*** Begin section ***

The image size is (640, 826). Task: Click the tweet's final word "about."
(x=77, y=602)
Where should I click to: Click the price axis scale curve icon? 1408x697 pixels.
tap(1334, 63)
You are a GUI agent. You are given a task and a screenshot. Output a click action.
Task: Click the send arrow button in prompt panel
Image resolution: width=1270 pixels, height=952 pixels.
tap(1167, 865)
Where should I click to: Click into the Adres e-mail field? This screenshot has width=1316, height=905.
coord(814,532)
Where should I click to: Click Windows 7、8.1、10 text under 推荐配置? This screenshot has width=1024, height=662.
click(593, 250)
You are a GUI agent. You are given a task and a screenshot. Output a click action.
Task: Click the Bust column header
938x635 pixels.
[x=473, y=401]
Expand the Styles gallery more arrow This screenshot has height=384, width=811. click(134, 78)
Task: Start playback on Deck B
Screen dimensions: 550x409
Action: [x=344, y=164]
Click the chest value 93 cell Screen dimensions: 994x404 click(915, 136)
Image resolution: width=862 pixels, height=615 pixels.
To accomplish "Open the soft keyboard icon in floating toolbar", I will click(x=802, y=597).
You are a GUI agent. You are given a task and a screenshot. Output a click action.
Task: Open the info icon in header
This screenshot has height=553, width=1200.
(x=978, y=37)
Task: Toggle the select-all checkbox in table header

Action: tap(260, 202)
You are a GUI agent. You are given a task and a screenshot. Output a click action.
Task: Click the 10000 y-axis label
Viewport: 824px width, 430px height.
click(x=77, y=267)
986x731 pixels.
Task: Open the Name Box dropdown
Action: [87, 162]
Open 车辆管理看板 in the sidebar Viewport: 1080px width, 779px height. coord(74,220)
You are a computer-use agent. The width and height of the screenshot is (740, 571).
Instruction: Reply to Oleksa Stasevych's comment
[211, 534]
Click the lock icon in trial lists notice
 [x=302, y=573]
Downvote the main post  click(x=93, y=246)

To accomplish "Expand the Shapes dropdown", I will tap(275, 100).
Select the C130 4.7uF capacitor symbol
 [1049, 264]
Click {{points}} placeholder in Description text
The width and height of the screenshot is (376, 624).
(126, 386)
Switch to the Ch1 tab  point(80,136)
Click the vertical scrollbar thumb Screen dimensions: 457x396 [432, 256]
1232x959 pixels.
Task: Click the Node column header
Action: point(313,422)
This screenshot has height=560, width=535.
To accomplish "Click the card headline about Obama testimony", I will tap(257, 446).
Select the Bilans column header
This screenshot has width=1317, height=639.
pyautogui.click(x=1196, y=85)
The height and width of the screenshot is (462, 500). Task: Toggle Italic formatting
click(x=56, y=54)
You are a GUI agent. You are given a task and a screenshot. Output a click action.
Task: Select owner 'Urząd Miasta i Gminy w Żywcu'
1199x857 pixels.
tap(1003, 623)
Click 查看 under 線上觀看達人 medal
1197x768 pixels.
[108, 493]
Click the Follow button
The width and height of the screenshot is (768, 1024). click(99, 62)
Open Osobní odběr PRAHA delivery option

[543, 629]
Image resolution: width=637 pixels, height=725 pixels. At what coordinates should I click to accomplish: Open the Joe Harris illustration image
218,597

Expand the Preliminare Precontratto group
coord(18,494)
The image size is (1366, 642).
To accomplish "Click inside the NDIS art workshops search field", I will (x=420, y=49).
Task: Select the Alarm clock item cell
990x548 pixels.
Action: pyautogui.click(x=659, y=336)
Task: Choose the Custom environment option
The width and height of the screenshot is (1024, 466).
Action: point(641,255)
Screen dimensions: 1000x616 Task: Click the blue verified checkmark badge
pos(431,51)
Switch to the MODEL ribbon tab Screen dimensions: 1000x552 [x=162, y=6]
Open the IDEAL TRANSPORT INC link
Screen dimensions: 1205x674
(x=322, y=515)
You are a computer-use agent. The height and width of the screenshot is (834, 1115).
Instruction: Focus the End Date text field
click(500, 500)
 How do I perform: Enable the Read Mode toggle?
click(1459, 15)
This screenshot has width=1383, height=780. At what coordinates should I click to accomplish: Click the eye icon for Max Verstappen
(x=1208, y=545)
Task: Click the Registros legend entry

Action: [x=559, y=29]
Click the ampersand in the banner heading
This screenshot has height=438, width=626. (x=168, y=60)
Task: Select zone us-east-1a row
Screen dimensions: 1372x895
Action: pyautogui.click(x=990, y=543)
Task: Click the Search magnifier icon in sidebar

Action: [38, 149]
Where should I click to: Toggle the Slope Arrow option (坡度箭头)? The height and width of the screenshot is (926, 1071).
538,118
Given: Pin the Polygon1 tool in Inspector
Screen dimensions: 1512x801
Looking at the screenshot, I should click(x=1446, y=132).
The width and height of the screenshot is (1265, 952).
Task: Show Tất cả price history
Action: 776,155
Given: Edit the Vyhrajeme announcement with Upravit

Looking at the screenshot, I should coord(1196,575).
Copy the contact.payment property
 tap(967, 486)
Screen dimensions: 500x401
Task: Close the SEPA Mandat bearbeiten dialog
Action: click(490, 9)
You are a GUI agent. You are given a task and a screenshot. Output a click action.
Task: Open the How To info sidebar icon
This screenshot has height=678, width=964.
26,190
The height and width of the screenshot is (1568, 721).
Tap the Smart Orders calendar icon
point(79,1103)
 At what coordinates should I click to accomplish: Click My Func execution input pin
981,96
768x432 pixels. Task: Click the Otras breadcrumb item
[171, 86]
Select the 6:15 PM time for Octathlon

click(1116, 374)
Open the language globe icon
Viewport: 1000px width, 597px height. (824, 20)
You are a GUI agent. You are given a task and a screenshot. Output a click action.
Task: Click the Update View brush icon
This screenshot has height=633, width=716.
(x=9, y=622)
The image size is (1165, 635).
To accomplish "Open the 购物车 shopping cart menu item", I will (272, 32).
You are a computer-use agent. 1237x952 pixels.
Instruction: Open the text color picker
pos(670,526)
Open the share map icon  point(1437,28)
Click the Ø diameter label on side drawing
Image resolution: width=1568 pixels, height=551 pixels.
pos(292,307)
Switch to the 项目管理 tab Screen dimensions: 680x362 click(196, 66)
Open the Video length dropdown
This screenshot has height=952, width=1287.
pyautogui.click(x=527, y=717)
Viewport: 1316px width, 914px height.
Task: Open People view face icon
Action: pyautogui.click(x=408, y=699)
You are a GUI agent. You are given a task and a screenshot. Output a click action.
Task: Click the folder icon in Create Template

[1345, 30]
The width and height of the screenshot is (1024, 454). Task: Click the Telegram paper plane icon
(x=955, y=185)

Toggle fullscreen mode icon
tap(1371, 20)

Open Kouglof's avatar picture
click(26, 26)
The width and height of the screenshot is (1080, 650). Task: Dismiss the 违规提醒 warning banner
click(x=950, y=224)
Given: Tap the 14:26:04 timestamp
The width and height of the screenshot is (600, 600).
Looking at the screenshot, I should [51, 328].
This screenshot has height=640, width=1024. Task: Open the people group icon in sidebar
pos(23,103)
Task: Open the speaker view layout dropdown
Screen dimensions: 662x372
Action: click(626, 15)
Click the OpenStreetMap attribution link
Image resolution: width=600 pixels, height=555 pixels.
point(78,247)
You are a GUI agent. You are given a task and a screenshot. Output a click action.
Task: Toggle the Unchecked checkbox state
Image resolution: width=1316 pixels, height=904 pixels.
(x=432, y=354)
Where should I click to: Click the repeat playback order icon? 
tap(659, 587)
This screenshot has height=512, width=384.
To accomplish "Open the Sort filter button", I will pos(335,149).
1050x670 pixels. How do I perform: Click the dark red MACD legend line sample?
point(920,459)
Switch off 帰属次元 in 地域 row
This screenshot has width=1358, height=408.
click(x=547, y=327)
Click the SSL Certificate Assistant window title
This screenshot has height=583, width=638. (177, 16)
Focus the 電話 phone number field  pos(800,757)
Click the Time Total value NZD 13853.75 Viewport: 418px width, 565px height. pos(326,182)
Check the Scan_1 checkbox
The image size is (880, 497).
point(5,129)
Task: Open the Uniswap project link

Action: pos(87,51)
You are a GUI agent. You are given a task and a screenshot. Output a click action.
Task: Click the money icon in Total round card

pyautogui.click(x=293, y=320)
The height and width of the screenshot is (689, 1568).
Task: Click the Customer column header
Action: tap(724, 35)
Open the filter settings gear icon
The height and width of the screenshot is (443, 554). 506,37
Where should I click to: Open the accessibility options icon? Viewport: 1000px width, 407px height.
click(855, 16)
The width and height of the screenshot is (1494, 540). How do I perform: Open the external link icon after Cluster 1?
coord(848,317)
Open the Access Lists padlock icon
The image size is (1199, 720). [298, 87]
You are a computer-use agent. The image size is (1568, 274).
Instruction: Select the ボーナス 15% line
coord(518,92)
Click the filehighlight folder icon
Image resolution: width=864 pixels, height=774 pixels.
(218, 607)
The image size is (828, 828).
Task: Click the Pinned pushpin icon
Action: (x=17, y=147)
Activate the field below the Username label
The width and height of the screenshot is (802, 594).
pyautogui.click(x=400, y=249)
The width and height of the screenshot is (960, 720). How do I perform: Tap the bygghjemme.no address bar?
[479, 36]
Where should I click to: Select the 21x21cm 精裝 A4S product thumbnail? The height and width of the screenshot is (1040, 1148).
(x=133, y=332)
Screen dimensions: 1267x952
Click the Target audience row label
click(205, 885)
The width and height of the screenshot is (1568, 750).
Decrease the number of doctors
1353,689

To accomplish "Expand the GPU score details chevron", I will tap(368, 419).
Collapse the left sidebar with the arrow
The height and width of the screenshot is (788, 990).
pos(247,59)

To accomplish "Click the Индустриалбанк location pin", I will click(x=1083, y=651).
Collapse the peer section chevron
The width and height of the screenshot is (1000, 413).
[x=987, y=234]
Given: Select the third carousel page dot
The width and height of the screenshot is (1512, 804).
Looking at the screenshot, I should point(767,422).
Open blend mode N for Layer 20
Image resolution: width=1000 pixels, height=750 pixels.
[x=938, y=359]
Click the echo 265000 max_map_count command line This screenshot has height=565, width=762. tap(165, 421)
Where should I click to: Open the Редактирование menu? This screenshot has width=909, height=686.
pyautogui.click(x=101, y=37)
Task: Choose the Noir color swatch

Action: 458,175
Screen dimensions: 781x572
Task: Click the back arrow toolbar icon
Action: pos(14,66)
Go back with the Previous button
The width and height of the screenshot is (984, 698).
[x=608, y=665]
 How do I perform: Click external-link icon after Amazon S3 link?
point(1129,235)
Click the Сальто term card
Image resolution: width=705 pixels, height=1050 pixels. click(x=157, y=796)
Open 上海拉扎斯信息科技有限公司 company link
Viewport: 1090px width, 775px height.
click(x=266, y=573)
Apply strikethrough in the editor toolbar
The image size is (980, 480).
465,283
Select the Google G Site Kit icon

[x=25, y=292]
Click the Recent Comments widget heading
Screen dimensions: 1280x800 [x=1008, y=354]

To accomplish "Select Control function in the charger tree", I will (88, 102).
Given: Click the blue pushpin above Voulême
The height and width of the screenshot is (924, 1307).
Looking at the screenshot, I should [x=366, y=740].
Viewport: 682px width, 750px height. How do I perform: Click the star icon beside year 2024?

*** End section ***

> Your goal
Set down only the lines above that fall between the line holding "Where should I click to: Open the accessibility" and the line holding "You are a computer-use agent. The image", inclusive, keeping each exact.

> Task response
Where should I click to: Open the accessibility options icon? Viewport: 1000px width, 407px height.
click(855, 16)
The width and height of the screenshot is (1494, 540). How do I perform: Open the external link icon after Cluster 1?
coord(848,317)
Open the Access Lists padlock icon
The image size is (1199, 720). [298, 87]
You are a computer-use agent. The image size is (1568, 274).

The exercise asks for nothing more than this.